Глава X. Русская пастораль
Не шелком и златом каждый красен буди, но добродетелями: ублажат тя люди.
Симеон Полоцкий
Человек праздный непременно придет в растерянность при первом намеке на душеполезное занятие, порой требующее насилия над собственной персоной и далеко не ясными видами на будущее. Человек, осененный небесным даром творца, строит свою философию, исходя из божественного происхождения прекрасного, отменно сознавая, что в вечной жизни сей труд зачтется ему как нравственный подвиг. Приготовление к нему непросто и преисполнено отрешения от мирской суеты.
В 20-х годах XVII века в Полоцкой коллегии и Виленской иезуитской академии читал курс поэтики Матей Казимир Сарбевский, которого современники величали «сарматским Горацием» – по происхождению и значимости поэтического дара. К великой беде Сарбевского, при жизни ему было не суждено увидеть издание своего трактата «О совершенной поэзии». Однако это не означало, что рукопись была не востребована и покрылась слоем библиотечной пыли. Напротив, сочинение Сарбевского было широко известно в студенческой среде в виде «скриптов», т. е. списков, а самого последователя идей Платона и Аристотеля превозносили едва ли не до небес. Вот что писал автор трактата «О совершенной поэзии»: «Только поэт, подобно Богу, своим словом или повествованием о чем-то как существующем делает так… что это нечто как бы возникает заново… Это нечто он извлекает из состояния потенции и переводит в актуальное состояние». Смысл высказывания более чем ясен – ни писатели, ни ораторы, ни историки в один ряд с поэтами поставлены быть не могут по одной простой причине – приземленности мышления.
Песни, молитвы в рифмах полагаем,
Яже в заветах святых обретаем.
Вот он, краеугольный камень, от которого исходит творчество Симеона Полоцкого. Он не ограничивается в сосредоточии взгляда только на трудах такого авторитетного теоретика поэзии, как Сарбевский, а черпает свои духовные силы в Священном Писании, в итальянском Возрождении, временах Данте, Петрарки, Боккаччо. Ветхий завет одарил читателей целым всплеском ярких поэтических откровений: псалмами Давида, песнями Моисея, Юдифи… Новый завет – творение богоравных поэтов: Иисуса Христа, девы Марии, матери Иоанна Крестителя Елизаветы. Так, по крайней мере, было принято считать в эпоху Возрождения.

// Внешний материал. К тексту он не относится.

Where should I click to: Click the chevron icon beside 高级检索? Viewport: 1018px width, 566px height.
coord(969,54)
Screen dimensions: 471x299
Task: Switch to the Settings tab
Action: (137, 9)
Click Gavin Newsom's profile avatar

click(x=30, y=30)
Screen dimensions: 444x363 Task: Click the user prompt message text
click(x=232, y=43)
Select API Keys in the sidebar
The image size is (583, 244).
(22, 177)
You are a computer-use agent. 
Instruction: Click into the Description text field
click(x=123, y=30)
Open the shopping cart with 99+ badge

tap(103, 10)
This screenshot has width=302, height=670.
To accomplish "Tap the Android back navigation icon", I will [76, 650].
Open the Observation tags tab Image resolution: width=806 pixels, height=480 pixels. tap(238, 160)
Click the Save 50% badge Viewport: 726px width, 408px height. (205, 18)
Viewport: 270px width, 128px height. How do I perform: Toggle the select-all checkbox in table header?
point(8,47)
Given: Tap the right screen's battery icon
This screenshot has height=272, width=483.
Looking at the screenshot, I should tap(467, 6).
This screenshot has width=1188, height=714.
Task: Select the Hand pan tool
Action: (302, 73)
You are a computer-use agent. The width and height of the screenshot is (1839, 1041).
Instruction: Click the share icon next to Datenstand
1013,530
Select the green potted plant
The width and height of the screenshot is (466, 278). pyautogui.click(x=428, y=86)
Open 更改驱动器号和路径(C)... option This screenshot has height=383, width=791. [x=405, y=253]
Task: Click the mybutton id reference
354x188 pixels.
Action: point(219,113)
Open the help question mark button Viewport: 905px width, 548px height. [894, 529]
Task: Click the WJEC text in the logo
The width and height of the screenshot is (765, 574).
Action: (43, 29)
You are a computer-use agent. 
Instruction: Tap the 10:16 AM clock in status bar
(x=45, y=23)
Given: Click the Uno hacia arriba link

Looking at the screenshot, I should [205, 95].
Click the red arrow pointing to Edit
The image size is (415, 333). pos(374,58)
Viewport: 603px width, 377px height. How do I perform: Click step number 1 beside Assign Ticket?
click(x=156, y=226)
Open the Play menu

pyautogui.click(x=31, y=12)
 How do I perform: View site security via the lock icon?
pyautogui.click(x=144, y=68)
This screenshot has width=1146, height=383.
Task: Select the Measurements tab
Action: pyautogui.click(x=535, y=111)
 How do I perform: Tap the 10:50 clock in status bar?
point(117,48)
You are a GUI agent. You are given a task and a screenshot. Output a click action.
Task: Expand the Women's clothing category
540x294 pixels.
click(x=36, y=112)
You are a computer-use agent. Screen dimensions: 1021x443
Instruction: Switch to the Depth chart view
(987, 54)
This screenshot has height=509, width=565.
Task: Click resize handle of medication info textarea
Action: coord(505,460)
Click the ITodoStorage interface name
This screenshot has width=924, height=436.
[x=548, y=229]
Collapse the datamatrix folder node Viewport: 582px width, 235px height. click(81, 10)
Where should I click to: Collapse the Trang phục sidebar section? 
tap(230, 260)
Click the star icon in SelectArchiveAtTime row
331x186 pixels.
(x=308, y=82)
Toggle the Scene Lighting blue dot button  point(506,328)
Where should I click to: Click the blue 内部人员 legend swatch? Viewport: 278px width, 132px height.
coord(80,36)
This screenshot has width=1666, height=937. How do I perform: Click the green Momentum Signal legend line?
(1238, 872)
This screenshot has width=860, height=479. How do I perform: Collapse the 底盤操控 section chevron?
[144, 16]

…В «Толковом словаре живого великорусского языка» В. И. Даля словосочетание «пасторальная поэзия» означает «идиллическая, буколистическая, пастушеская», т. е. подкупающая простотой и безыскусностью, однако не лишенная прелести. Зародилась пасторальная поэзия задолго до наступления эры Христовой. Наиболее яркие пастушеские песни, облеченные в форму пасторали, явили свету грек Феокрит и римлянин Вергилий. Их поэтические опыты витиеваты, картины природы божественно красочны, человеческие чувства неподдельны, хотя и наивны.
Симеон Полоцкий творчество Феокрита знал, Вергилия превозносил и не случайно избрал пастораль как способ излить душу, как выход поэтическому вдохновению и проявлениям чувств христианина. Звучание пасторальной лиры мы обнаруживаем в ранних стихах-диалогах и в коллективных орациях, написанных монахом Полоцкого Богоявленского монастыря.
Совет превечный открывая тебе,
Гавриил архангел, в светлых одеждах
Став пред тобою, изрек: здравствуй,
Чистая Дево, радуйся!
Здравствуй, земля непаханная
И никогда никакими семенами незасеянная!
Здравствуй, купино неопалимая,
Огнем божьей любви кругом окруженная.
[70]Но это была, как говорится, проба пера, на смену которой приходит другой прием – диалог пастырей. В «Беседах пастуских еже ест о воплощении Господа Бога и Спаса нашего Иисуса Христа, виденнаго ими во вертепе, от пречистыя Девы Марии пеленами повита и во яслех положенна»[71] участвуют двое пастухов. Первый, вероятно, юноша, наделенный природой пылким и чувствительным характером, вещал:
О небеса, что долго зазорите,
Адамантовых врат не отворите,
Удержуете нам обещанного
Агнца славнаго?
Спустете радость ненасыщенную,
Кропете свыше росу спасенную,
Оживляющу изсохшия души
В греховней суши.
Симеон Полоцкий предстает в своем поэтическом творении в двух ипостасях, которые венчали юность с сединой мудреца. Поклонение пастухов Христу, явившемуся на свет Божий, преисполнено душевной теплоты, пронизано искренностью и надеждой, и потому их беседа захватывает читателя. Вопросы юного собеседника не повисают беспомощно в воздухе и находят вразумительные ответы, в которых – радость сопричастия с великим событием.